### Provided data ###

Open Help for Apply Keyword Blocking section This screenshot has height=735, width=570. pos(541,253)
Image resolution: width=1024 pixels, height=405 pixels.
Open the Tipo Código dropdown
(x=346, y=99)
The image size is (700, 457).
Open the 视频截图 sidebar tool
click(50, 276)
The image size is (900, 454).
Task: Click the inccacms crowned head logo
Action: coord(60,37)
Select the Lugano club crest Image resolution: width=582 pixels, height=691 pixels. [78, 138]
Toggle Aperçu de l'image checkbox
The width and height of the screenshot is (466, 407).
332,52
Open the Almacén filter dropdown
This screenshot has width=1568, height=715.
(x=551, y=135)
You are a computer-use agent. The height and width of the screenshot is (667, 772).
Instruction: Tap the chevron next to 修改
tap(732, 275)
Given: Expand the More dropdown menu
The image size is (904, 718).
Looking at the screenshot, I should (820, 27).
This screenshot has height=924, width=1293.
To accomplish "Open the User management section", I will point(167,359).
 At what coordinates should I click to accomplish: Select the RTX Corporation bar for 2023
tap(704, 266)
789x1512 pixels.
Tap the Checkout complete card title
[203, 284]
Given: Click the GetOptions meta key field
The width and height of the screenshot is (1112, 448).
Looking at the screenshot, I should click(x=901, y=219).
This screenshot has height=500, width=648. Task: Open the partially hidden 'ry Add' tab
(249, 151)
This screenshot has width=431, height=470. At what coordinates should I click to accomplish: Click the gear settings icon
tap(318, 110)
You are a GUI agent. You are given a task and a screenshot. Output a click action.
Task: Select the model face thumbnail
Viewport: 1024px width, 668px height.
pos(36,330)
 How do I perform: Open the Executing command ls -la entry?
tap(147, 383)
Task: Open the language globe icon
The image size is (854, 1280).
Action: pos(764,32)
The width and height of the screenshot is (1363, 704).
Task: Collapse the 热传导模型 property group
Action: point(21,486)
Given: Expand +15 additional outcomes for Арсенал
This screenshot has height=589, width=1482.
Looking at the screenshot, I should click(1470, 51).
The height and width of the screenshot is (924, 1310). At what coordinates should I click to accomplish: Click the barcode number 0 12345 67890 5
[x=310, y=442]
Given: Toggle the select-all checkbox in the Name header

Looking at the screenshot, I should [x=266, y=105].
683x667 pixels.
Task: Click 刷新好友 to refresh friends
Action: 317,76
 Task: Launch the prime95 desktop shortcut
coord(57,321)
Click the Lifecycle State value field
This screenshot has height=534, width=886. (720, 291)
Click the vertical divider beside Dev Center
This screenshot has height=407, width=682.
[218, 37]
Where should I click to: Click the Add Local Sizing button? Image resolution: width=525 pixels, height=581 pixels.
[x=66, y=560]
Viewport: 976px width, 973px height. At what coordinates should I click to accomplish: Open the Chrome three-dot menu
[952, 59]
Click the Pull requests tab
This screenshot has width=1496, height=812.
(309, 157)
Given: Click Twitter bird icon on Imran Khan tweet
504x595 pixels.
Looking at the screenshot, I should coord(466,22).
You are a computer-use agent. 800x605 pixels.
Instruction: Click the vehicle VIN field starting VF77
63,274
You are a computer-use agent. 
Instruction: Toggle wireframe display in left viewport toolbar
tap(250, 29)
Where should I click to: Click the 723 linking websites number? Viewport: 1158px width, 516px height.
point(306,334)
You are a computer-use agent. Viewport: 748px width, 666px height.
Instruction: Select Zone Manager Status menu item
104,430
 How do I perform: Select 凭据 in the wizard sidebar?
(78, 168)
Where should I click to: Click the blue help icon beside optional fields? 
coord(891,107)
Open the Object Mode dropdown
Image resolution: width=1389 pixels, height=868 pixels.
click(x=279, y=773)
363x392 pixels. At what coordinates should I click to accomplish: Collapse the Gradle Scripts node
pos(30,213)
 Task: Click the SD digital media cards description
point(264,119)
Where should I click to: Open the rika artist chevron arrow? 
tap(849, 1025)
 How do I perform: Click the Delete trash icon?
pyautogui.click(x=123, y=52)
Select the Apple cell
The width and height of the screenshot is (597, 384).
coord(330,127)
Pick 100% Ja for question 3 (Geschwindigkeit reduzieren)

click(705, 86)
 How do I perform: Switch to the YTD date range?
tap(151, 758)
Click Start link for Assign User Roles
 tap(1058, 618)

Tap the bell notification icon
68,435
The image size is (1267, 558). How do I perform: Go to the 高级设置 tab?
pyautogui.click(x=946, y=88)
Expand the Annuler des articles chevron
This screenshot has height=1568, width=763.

###

**What to produce:** After locating the line holding "You are a GUI" above, output exactly that line and every line after it through the line holding "Task: Open the language globe icon". Include nothing else.

**Answer area:**
You are a GUI agent. You are given a task and a screenshot. Output a click action.
Task: Select the model face thumbnail
Viewport: 1024px width, 668px height.
pos(36,330)
 How do I perform: Open the Executing command ls -la entry?
tap(147, 383)
Task: Open the language globe icon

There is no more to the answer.